Once you are back into windows you need to get windows to boot with the controller set to RAID mode. If this is already the case go ahead and install the IRST driver. If not, follow the instructions here: http://support.microsoft.com/kb/922976 http://support.microsoft.com/kb/922976. Basically you need to set the following registry key to "0"

HKEY_LOCAL_MACHINE\System\CurrentControlSet\Services\IastorV

After you make the change, restart and go into your BIOS and change the SATA controller to RAID mode. Windows should successfully boot back up after this. Now you can install the IRST driver.
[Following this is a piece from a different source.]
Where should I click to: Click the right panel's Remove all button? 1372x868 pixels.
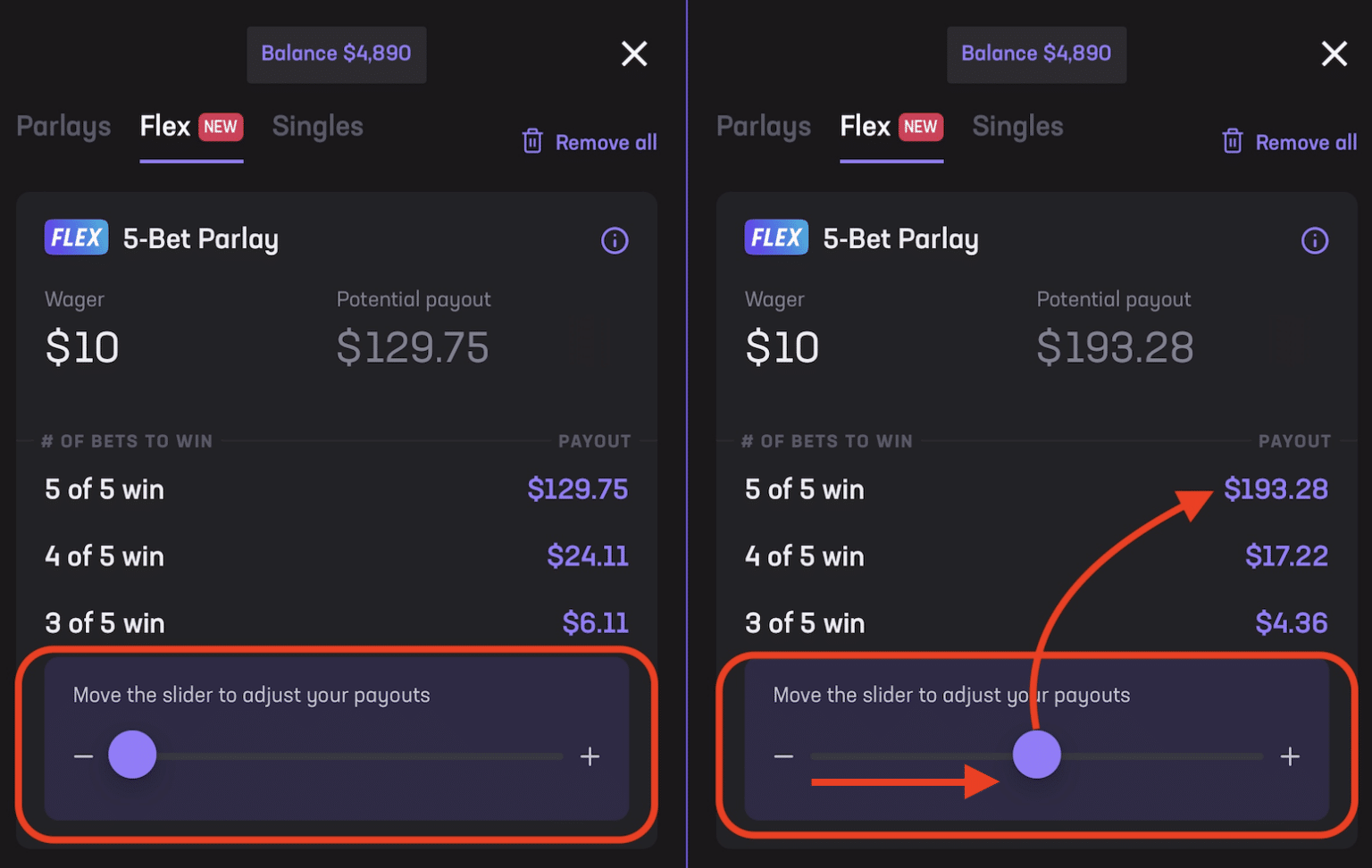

Once you have installed the driver and rebooted again you can go ahead and setup whatever RAID configuration you want. Or you can continue to use them as independent disks, but now you have the driver installed.

When I had a problem I ran into additional problems with an old RAID configuration I can post more details about that if it's helpful but this post is long enough. Let me know how it goes.